The UK government and Civil Aviation Authority (CAA) today (20 February) announced a tightening of drone regulation in Britain after London airports Heathrow and Gatwick were brought to a standstill by unmanned aerial vehicles flying over their airspace in recent months.
But GlobalData tech analyst Gary Barnett said: “As regulations mature, drones-as-a-service (DaaS) providers are poised to take advantage of opportunities to offer industry-specific solutions, with interest growing in a number of domains including drone delivery, drone-based internet services, disaster response, and medical assistance.”
How big is the global drone market?
The global market for drones, as of October 2018, is estimated to be worth $17bn (£13.05bn), according to data analytics group GlobalData.
Currently, the biggest spenders on drone technology are governments, which account for three-quarters of the market.
However, with growing civilian and commercial applications, this is expected to change.
Ian Savage, head of retail at Jessops, one of the main stockists of civilian drones in the UK, said: “Drones are one of the most exciting ways of capturing stunning aerial photos and videos and, with prices more affordable than ever, they are within reach of any budding photographer and videographer.
“Many are intuitive and simple to operate, making them ideal for beginners, while the more sophisticated models now offer features such as full manual control of the camera and stunning 4K 60 frames-per-second video, that help advanced photographers take their shots to the next level.”
The retail chain recently announced that it would be hiring two drone specialists to train staff and customers about drone rules and legislation.
The use cases of drones in the public services, medical emergencies and for deliveries are also increasing.

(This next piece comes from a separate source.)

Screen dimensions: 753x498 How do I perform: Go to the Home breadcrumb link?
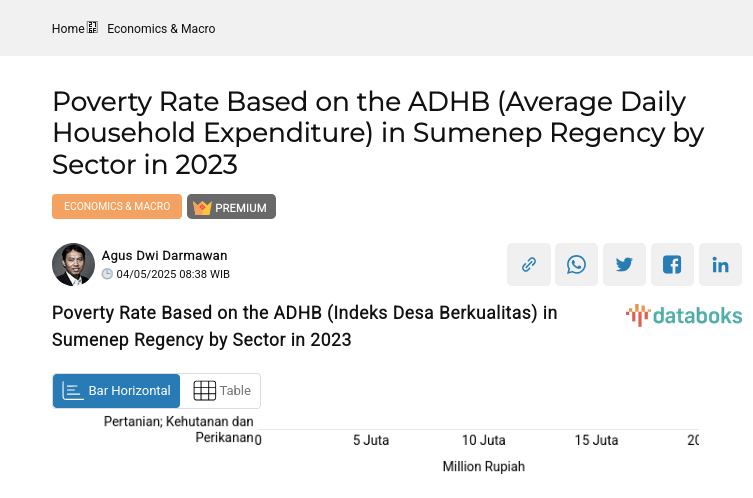68,29
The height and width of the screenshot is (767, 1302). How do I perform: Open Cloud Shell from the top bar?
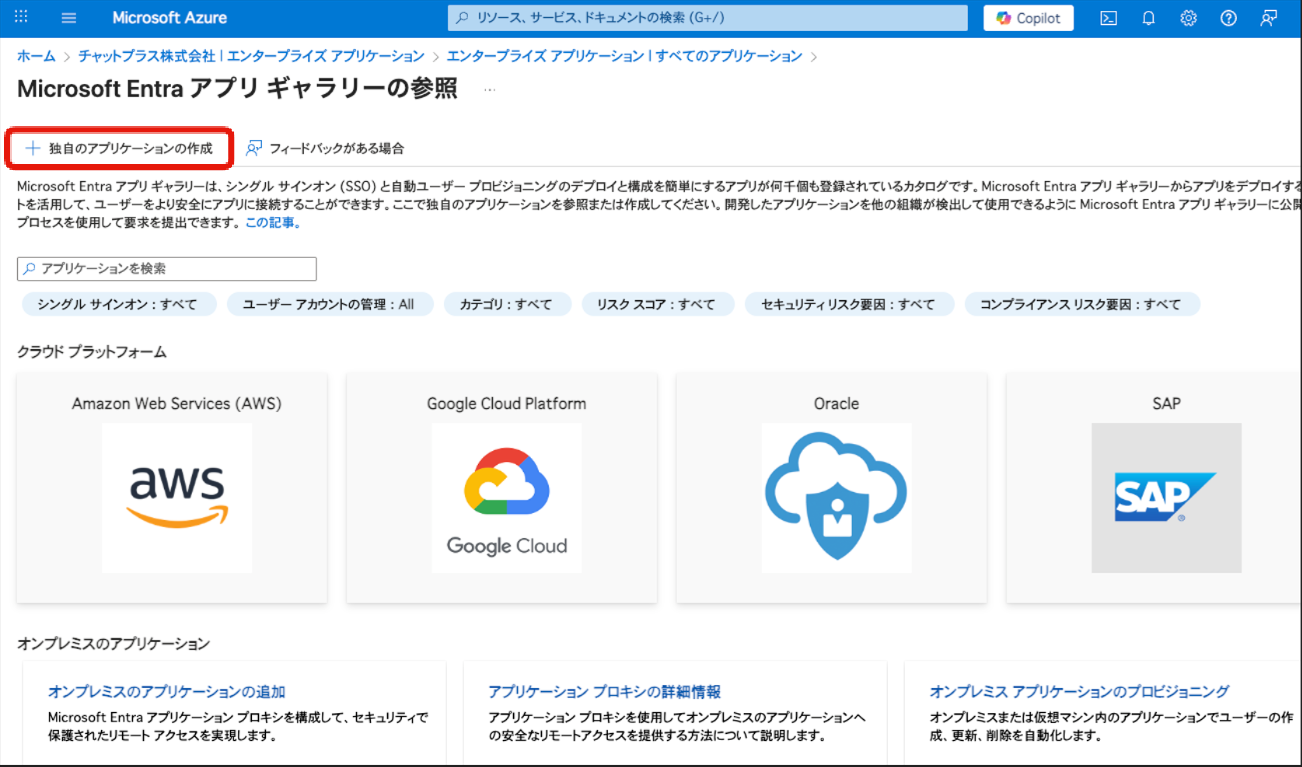pyautogui.click(x=1108, y=18)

Strict drone legislation could impact business opportunities, says GlobalData
However, many of these advancements would require drones to be capable of flying beyond the visual line of sight (BVLOS).
The GlobalData report, titled Drones: Thematic Research, notes that most regulatory bodies worldwide have been reluctant to allow BVLOS technology to be commercially available because of “concerns over their use for unethical practices”.

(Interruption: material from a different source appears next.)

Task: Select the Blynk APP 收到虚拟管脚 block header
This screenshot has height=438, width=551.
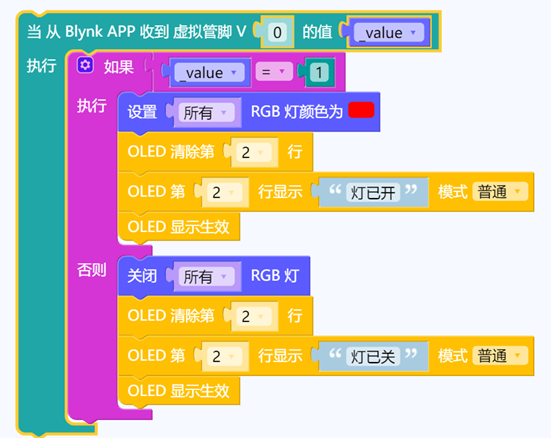Action: click(x=137, y=32)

But industries such as oil and gas, insurance, construction and delivery services will witness a “boom in their business opportunities” if strict drone legislation is avoided.
Mr Barnett, chief analyst for technology thematic research at GlobalData, said: “The enthusiastic adoption of drone technology by both individuals and enterprises faces regulatory barriers in many countries, driven by a combination of security and safety concerns.
“However, compelled by industrial demand, several governments are gradually undertaking regulatory reforms relating to the use of drones in commercial airspaces.
“This, in turn, is fuelling investment for technological improvements and business prospects.”
Anti-drone technology is another area of the drone tech sector the GlobalData research expects to benefit from recent drone misuse.
The report notes: “The US Department of Defense (DoD), which considers drones to be
military assets critical for warfare of the future, has initiated 90 different programmes to develop counter-unmanned aerial systems with a budgetary allocation of $1.5bn (£1.15bn) in 2019.”
Stricter drone legislation announced for the UK
Earlier today, the Department for Transport announced it would expand no-fly zones, banning the use of drones and model aircraft from being within 5km of runways.
As part of the drone safety legislation, which will come into force from next month, the government will grant new stop and search powers to police to prevent drone misuse.
The new drone bill will give police officers powers to search people suspected of using drones “maliciously” above 400ft or within 5km of an airport.
Transport Secretary Chris Grayling said: “The law is clear that flying a drone near an airport is a serious criminal act.
“We’re now going even further and extending the no-fly zone to help keep our airports secure and our skies safe.”
Home Secretary Sajid Javid added: “Extending stop and search to include drones will help police tackle disruption like the recent misery we saw at UK airports, when travel was ruined for thousands of innocent passengers, and bring those responsible to justice.
“Police are clear that stop and search is one of the most powerful tools they have to target and disrupt crime and I remain committed to giving them all the support they need to protect the public.”